The Symantec DLP Cloud Service for Email is rejecting emails that are sent from the domains that are not registered in Symantec MessageLabs. The integration of the DLP Cloud Service for Email with Message Labs - aka, Email Security.cloud - requires that any domains from which messages should be accepts are first added and validated to the MessageLabs portal (ClientNet).

Release: All supported versions

Component: Cloud Service for Email

In some cases, customers have servers or applications that need to send out alerts or notification emails. It is not always possible to add domains for these emails, because either the domains are mutable (different every time) or the emails themselves are not sent out with a configured sender (no MAIL_FROM detail). Thus, when these messages are sent for inspection to the DLP Cloud Email Service, they are rejected by design.

The first preference, and best solution, is to add new domains to the configuration, as per this KB article: Emails rejected by DLP Cloud Service when sending messages from new domains (broadcom.com).

A second option for some customers is to have their Exchange servers rewrite the MAIL FROM (sender domain) on send - to one of the pre-configured domains in MessageLabs. This way,  when DLP receives the message, it will not be rejected on that basis.

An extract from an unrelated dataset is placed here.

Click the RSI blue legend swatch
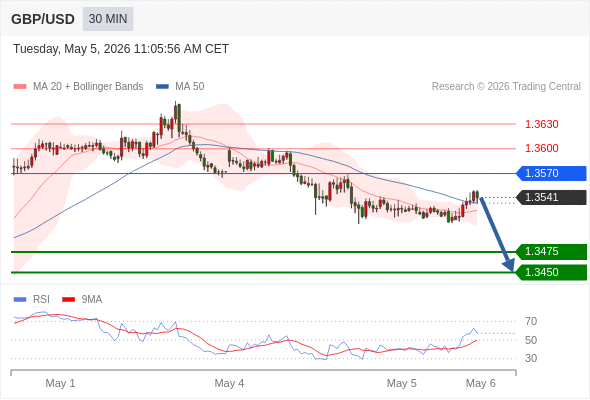The height and width of the screenshot is (400, 590). pos(20,300)
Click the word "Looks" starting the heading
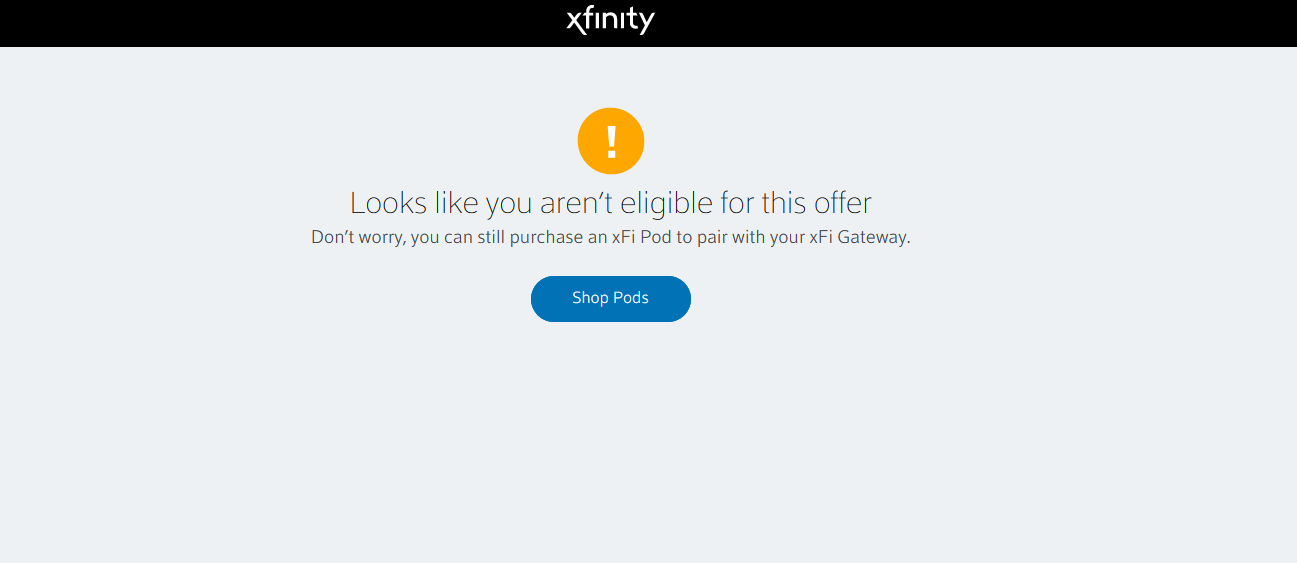 [389, 203]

This feature, sometimes called "address masquerading" is described in the following Microsoft KB: https://docs.microsoft.com/en-us/exchange/architecture/edge-transport-servers/address-rewriting?view=exchserver-2016.

Note that with Sender Rewrite options, it can have impacts on DLP Cloud Email - see this internal KB about additional options for configuring Mail Rules:

Configuring O365 Transport Rule to avoid sending "spoofed" emails to the DLP Cloud Service (broadcom.com)